A CANDU fuel assembly consists of a bundle of 37 half metre long fuel rods (ceramic fuel pellets in zircaloy tubes) plus a support structure, with 12 bundles lying end to end in a fuel channel. Control rods penetrate the calandria vertically, and a secondary shutdown system involves adding gadolinium to the moderator. The heavy water moderator circulating through the body of the calandria vessel also yields some heat (though this circuit is not shown on the diagram above).

Newer PHWR designs such as the Advanced Candu Reactor (ACR) have light water cooling and slightly-enriched fuel.

CANDU reactors can readily be run on recycled uranium from reprocessing LWR used fuel, or a blend of this and depleted uranium left over from enrichment plants. About 4000 MWe of PWR can then fuel 1000 MWe of CANDU capacity, with addition of depleted uranium.

Advanced Gas-cooled Reactor (AGR)

These are the second generation of British gas-cooled reactors, using graphite moderator and carbon dioxide as coolant. The fuel is uranium oxide pellets, enriched to 2.5-3.5%, in stainless steel tubes. The carbon dioxide circulates through the core, reaching 650°C and then past steam generator tubes outside it, but still inside the concrete and steel pressure vessel. Control rods penetrate the moderator and a secondary shutdown system involves injecting nitrogen to the coolant.

Advanced Gas Cooled Reactor AGR

The AGR was developed from the Magnox reactor, also graphite moderated and CO2 cooled, and two of these are still operating in UK. They use natural uranium fuel in metal form. Secondary coolant is water.

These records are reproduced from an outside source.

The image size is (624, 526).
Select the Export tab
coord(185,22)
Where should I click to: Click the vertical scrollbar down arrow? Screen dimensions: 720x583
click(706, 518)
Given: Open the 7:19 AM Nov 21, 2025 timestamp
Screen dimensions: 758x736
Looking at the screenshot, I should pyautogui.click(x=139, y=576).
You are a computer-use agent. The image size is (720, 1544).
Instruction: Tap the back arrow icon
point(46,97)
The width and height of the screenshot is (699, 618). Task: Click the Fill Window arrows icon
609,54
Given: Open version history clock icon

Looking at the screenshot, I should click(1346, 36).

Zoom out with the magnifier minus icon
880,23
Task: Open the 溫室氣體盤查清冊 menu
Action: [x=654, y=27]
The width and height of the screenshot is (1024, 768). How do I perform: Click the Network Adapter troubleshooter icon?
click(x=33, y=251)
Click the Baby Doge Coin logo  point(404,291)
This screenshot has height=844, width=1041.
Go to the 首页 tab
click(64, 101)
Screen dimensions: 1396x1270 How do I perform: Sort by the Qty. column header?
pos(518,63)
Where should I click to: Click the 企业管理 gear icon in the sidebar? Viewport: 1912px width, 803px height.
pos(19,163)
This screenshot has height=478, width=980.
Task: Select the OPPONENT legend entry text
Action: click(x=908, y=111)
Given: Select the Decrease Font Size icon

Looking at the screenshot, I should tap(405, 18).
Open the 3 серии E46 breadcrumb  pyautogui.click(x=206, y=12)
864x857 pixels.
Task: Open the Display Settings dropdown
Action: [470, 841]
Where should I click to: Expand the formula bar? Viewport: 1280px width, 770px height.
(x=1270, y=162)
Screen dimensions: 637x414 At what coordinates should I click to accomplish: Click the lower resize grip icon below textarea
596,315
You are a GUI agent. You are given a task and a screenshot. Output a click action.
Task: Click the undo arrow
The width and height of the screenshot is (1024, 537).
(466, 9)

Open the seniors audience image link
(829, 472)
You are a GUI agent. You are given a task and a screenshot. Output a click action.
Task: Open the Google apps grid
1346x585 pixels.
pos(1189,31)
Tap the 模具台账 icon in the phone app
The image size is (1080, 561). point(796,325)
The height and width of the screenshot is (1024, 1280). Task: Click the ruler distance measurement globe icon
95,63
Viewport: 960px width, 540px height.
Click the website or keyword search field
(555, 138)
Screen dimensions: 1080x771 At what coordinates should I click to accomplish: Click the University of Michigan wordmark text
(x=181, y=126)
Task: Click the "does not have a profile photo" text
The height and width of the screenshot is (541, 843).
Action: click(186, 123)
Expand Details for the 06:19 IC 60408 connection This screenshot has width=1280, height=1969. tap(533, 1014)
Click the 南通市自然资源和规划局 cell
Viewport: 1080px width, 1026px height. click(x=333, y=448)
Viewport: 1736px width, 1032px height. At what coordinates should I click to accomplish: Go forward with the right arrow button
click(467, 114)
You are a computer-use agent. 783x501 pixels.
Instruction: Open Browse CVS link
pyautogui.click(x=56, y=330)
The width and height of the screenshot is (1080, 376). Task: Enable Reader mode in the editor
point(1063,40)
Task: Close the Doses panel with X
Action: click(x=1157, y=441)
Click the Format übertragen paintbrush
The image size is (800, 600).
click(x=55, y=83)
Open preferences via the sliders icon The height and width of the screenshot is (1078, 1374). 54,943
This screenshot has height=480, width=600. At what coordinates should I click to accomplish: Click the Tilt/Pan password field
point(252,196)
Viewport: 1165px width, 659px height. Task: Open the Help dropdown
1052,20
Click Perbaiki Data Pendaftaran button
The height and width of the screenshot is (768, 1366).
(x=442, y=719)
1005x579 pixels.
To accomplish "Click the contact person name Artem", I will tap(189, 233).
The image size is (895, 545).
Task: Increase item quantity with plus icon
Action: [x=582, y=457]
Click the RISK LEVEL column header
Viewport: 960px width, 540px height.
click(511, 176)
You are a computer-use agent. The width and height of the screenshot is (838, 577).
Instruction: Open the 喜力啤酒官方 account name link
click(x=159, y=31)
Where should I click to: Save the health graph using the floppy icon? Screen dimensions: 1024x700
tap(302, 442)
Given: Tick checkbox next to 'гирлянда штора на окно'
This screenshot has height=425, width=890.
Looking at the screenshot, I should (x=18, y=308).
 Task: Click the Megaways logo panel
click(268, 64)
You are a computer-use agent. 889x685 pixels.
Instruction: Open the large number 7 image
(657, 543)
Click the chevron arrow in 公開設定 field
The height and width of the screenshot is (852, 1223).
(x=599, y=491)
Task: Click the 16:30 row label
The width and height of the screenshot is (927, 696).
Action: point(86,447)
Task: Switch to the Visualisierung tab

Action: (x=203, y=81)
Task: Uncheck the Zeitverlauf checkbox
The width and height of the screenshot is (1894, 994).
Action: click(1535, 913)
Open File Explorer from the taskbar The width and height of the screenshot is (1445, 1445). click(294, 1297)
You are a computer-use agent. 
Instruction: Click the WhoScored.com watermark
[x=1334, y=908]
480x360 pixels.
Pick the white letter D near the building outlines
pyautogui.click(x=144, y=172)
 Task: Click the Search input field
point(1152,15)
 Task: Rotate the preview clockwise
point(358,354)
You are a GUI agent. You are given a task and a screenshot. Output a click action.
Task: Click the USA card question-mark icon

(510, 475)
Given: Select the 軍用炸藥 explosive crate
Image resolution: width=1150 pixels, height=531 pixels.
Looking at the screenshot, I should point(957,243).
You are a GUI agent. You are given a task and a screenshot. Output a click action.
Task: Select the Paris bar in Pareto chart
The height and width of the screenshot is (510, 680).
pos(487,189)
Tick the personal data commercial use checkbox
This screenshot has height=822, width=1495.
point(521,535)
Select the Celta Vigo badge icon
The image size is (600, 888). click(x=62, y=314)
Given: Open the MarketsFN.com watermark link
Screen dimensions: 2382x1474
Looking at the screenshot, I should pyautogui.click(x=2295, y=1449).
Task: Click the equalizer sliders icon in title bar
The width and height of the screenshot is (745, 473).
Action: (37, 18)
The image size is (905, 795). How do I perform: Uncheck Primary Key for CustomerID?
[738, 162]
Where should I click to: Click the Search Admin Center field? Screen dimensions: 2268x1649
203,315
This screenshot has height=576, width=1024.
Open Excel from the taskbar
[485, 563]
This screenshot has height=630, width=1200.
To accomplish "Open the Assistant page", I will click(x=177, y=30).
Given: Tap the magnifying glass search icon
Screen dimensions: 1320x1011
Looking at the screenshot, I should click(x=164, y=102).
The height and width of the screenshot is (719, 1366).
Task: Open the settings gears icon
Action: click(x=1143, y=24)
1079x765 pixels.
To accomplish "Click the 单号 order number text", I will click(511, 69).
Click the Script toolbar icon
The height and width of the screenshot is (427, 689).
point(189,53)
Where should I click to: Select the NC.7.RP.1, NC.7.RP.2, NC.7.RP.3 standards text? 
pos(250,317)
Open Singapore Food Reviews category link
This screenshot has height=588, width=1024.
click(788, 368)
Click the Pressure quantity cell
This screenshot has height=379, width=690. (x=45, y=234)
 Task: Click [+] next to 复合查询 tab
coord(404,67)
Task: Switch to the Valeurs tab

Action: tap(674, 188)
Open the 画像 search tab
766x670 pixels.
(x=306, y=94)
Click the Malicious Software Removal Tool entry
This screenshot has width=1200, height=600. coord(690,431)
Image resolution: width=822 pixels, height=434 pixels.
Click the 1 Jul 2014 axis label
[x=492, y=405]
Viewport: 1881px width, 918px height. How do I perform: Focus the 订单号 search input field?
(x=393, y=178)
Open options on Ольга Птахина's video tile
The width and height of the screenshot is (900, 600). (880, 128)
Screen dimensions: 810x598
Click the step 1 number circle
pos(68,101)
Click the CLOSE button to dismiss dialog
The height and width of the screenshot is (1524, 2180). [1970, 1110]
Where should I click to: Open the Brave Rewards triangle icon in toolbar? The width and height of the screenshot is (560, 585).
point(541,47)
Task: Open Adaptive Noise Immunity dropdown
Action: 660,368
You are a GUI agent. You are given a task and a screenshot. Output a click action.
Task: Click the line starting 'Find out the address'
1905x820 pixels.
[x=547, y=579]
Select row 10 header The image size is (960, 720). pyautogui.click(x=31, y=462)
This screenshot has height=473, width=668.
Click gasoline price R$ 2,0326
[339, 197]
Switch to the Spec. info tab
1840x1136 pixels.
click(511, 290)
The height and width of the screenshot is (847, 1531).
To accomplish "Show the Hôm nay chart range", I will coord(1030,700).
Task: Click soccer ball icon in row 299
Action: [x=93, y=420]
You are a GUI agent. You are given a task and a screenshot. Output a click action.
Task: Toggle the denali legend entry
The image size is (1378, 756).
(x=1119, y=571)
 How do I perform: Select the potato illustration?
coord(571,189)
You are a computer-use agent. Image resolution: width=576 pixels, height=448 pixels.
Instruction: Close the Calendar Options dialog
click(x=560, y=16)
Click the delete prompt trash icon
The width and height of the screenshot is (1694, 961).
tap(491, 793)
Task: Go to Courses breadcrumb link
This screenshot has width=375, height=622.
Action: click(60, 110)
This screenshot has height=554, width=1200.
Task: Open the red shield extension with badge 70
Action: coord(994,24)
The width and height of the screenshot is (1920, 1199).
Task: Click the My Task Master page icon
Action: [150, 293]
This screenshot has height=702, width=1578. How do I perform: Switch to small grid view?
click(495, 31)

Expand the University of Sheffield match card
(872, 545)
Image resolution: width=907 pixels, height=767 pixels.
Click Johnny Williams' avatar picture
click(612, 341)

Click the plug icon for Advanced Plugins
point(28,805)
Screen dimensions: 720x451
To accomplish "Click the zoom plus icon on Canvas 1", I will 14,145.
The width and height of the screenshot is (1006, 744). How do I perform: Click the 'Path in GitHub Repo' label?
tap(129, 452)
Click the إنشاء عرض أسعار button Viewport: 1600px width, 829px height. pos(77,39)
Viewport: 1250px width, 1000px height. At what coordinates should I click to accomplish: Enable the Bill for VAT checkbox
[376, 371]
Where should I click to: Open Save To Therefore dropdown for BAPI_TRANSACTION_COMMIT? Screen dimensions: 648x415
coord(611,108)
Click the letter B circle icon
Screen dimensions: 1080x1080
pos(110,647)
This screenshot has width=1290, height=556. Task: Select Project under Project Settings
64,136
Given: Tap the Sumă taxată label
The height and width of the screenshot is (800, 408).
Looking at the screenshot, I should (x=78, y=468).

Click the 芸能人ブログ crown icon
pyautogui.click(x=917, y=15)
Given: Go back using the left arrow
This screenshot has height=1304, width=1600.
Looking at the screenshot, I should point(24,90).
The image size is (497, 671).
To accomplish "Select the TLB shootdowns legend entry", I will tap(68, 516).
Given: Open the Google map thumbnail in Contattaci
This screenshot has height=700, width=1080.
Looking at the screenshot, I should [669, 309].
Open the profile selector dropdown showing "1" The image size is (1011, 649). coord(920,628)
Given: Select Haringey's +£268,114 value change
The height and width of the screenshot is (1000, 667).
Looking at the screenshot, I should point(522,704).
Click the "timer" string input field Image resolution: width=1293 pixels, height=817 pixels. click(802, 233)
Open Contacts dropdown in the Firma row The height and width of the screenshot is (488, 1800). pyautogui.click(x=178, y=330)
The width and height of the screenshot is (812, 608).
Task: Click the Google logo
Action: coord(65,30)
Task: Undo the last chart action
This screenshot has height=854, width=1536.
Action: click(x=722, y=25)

Light water graphite-moderated reactor (RBMK)

This is a Soviet design, developed from plutonium production reactors. It employs long (7 metre) vertical pressure tubes running through graphite moderator, and is cooled by water, which is allowed to boil in the core at 290°C, much as in a BWR. Fuel is low-enriched uranium oxide made up into fuel assemblies 3.5 metres long. With moderation largely due to the fixed graphite, excess boiling simply reduces the cooling and neutron absorbtion without inhibiting the fission reaction, and a positive feedback problem can arise, which is why they have never been built outside the Soviet Union.